In June, we reached out to some of the best and brightest in the meetings industry to get their input on the best career advice they had ever received (or had learned the hard way). Considering how well that post was received and also considering that 2012 is coming to a close, we thought we’d reach out again to get their 2013 predictions.
Behold! Here are their predictions:
Venues will focus more on “local” flavor
“In MPI’s future of meetings research, architect Robert Hopkins says, ‘Flexibility is often badly interpreted as sliding and folding walls where spaces attempt to do many things badly. The key is to be more specific.’ We see venues becoming more and more specific in terms of their time and place.
We’ll see fewer isolated and cookie-cutter institutions, and more venues that embrace their place—from design of space to décor. They’ll “go local” by featuring local materials, local foods, local artists, local icons and local talent.
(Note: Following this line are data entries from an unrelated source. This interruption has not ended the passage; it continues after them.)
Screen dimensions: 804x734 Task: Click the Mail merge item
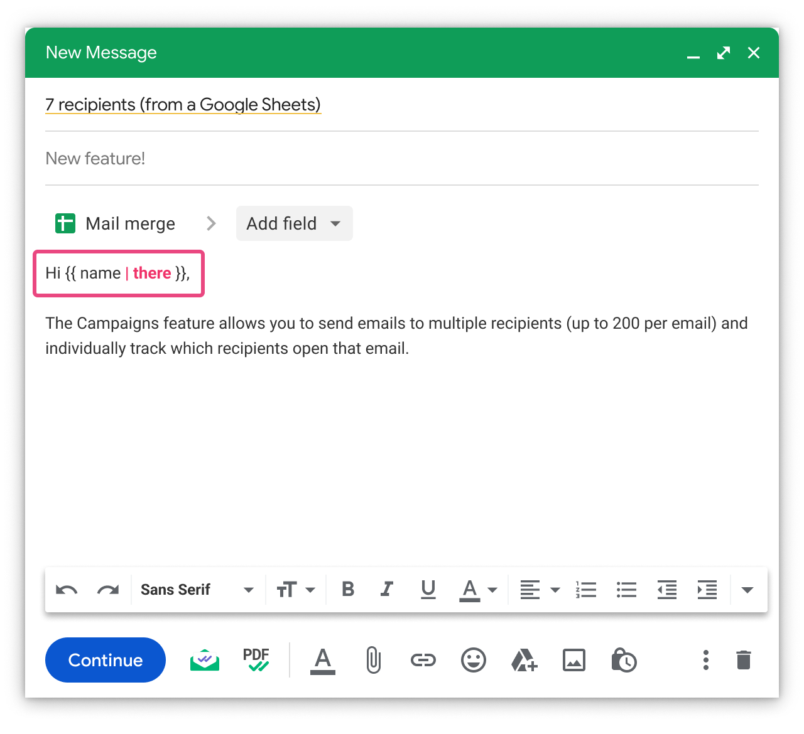(116, 223)
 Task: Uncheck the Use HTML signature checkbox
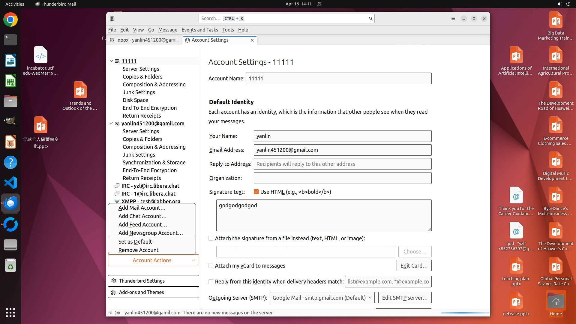(x=256, y=192)
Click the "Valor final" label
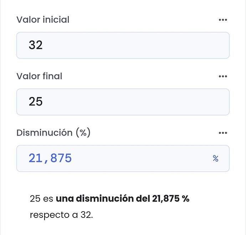The height and width of the screenshot is (235, 246). tap(39, 76)
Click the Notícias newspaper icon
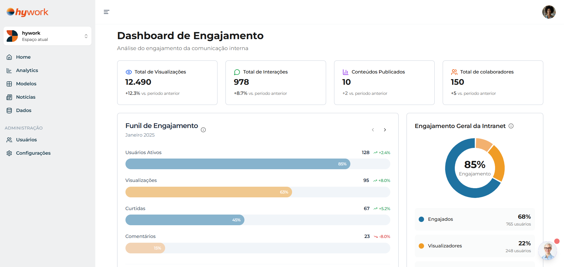This screenshot has width=564, height=267. point(9,97)
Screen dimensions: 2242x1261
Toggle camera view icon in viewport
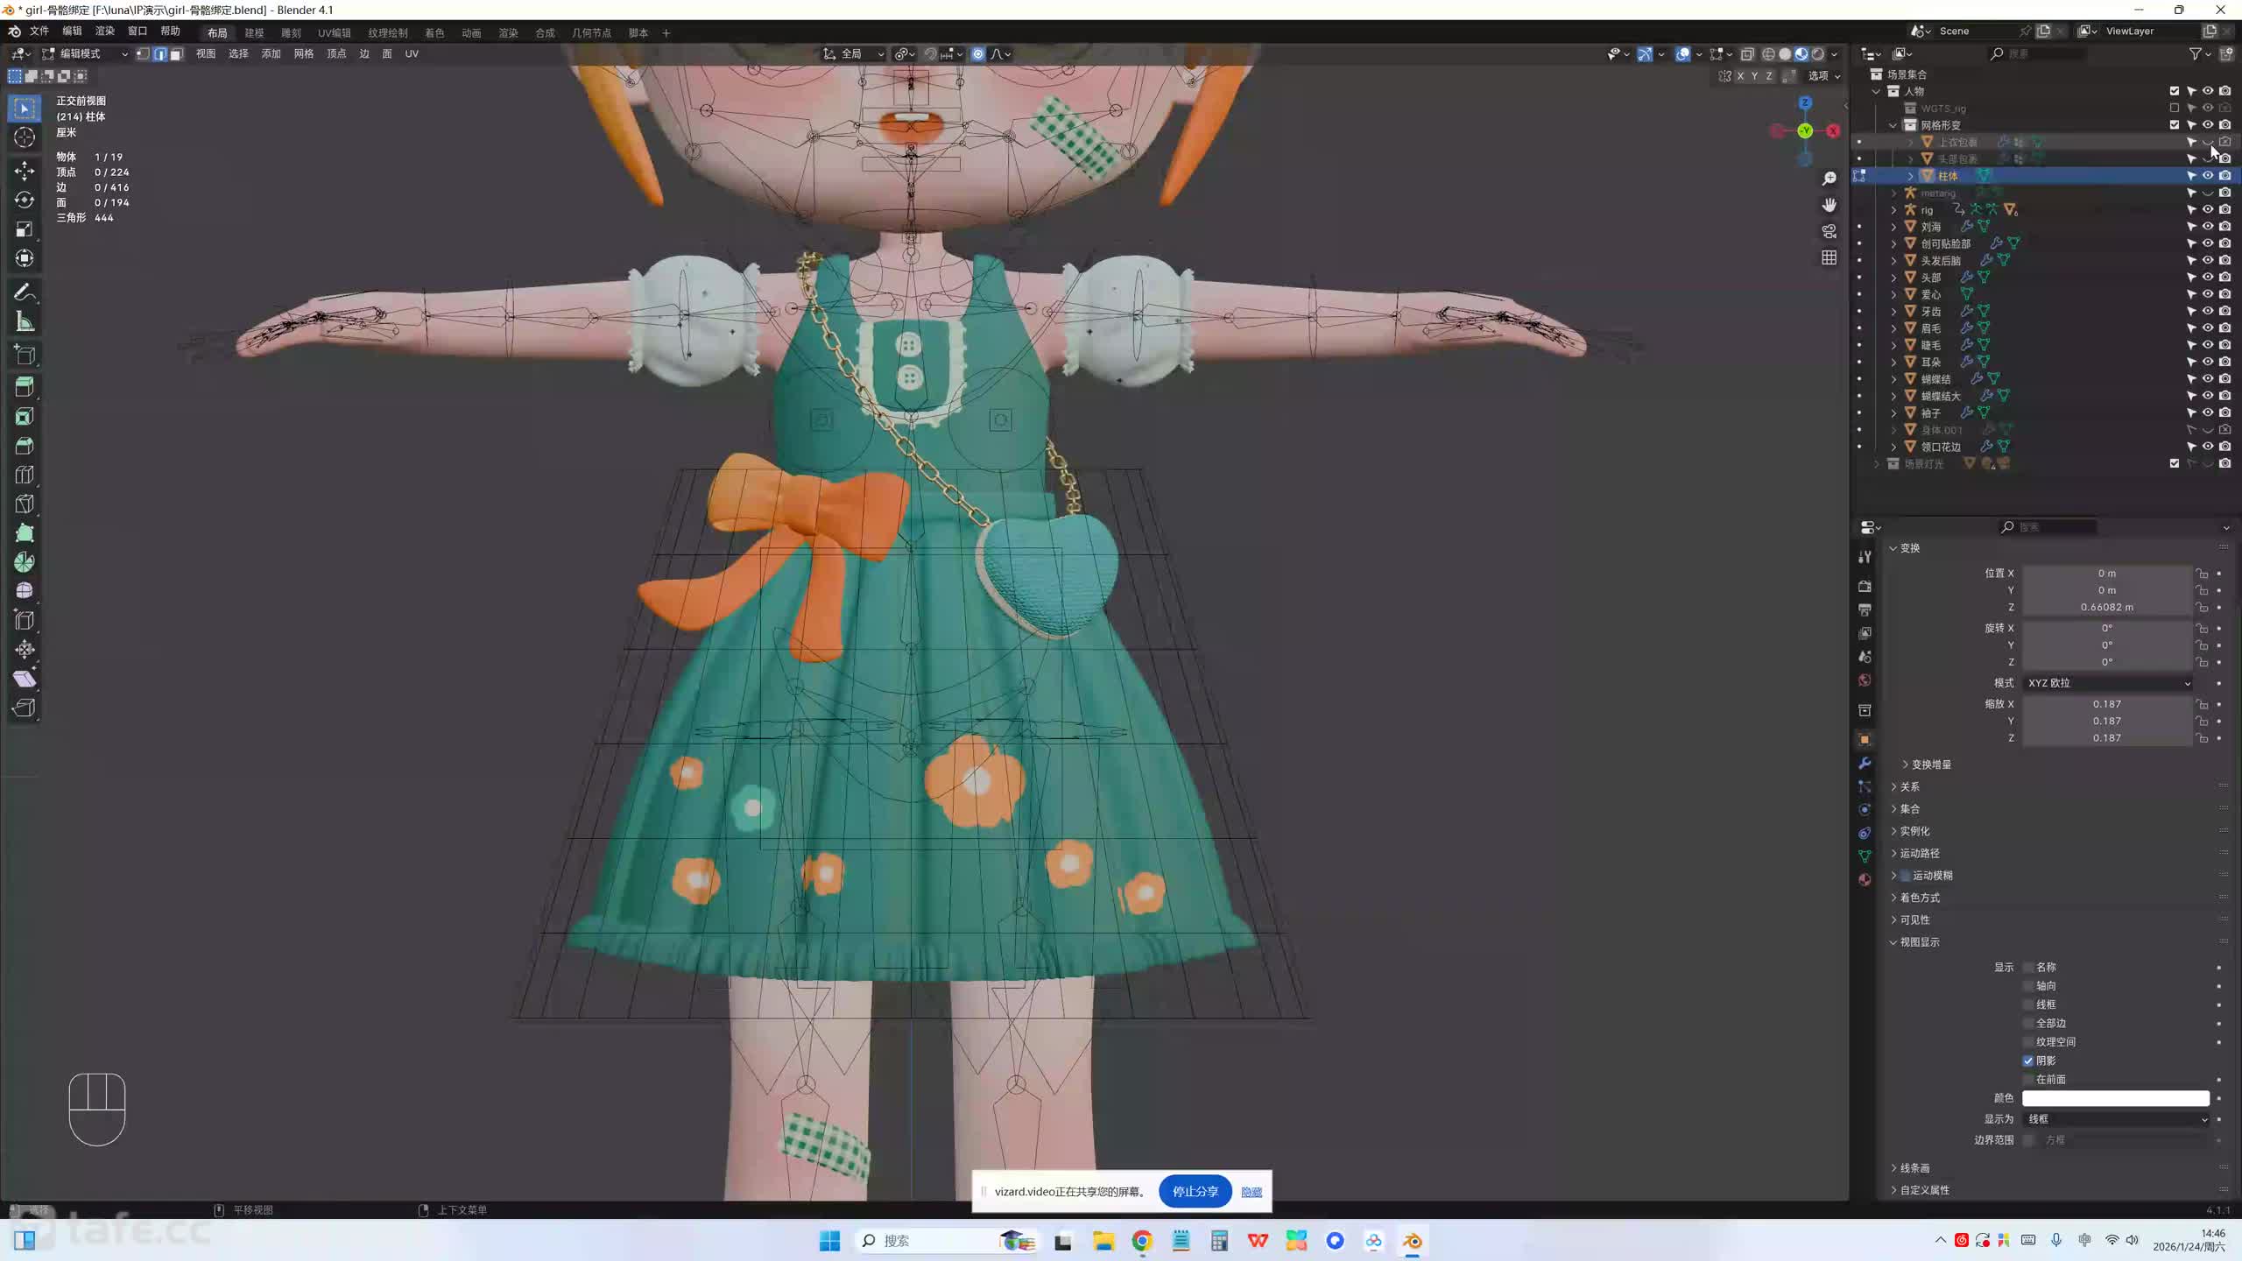1830,231
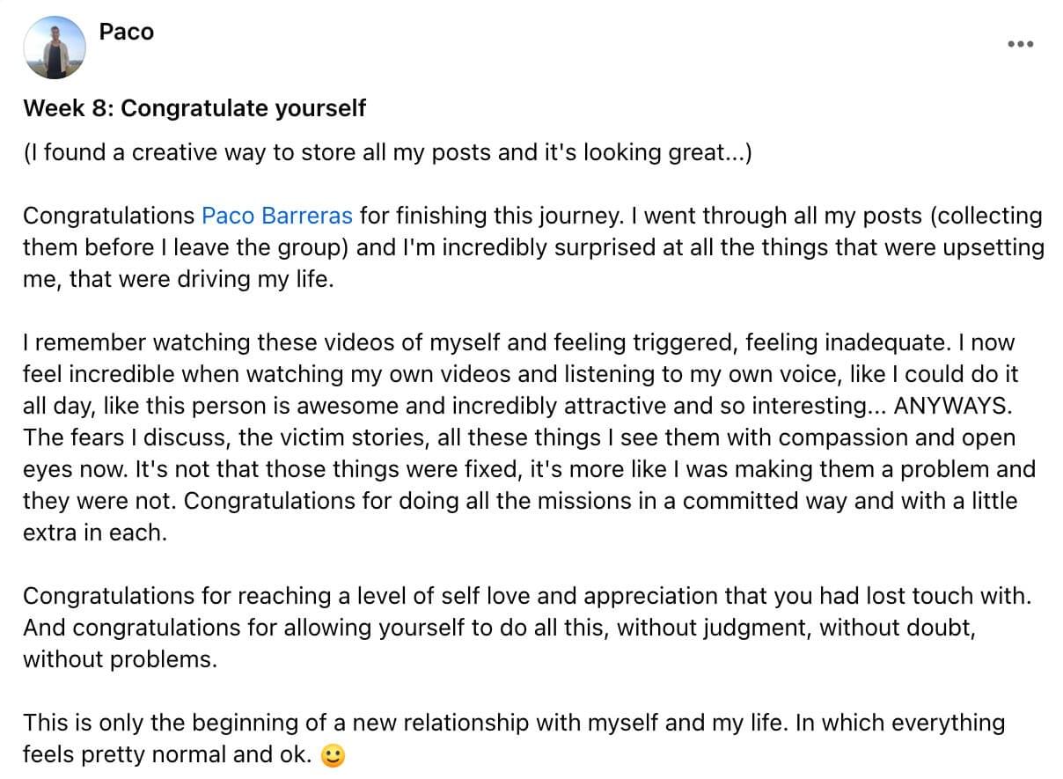
Task: Click the word 'Congratulations' before Paco Barreras
Action: (x=109, y=216)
Meanwhile, delegate needs are changing. They want more peer interaction and learning and less lecture time, and meeting professionals are relying on their suppliers to provide spaces for these kind of experiences.”
–Jessie States, Editor, meeting industry at Meeting Professionals International
More generous budgets and quicker turnarounds
“I believe we’ll start to see wider booking windows for corporate events, with more generous budgets and quicker turnaround with decisions and commitments. With so many online booking tools and mobile apps, planners will continue to be more tech savvy and web-based when researching and sourcing their meetings, but there will still be a strong demand for customer service and planner/supplier relationships that will ultimately secure the business.”
–Lisa Kraus, Director of Business Development & Events for Plan Your Meetings
2013 is the year for planners to start thinking about sustainability
“The meetings industry is impacted by several global sustainability trends. Food prices have increased over 6% in 2012, and are expected to continue to rise in 2013. Climatic events present risks as well, increasing pressure on companies to manage and reduce their carbon footprint, in addition to having a response plan to emergency situations.
Fortifying ourselves to be resilient to these issues will be a key challenge, and opportunity for innovation. Solutions include taking practical steps to reduce food waste, control portion size, and promote healthier alternatives on event menus. Planning to measure and reduce event carbon by 5% per year is also critical, so think practically about how your property uses energy, how much air travel is necessary, and where footprint can be reduced. This includes embracing the trend toward hybrid meetings.”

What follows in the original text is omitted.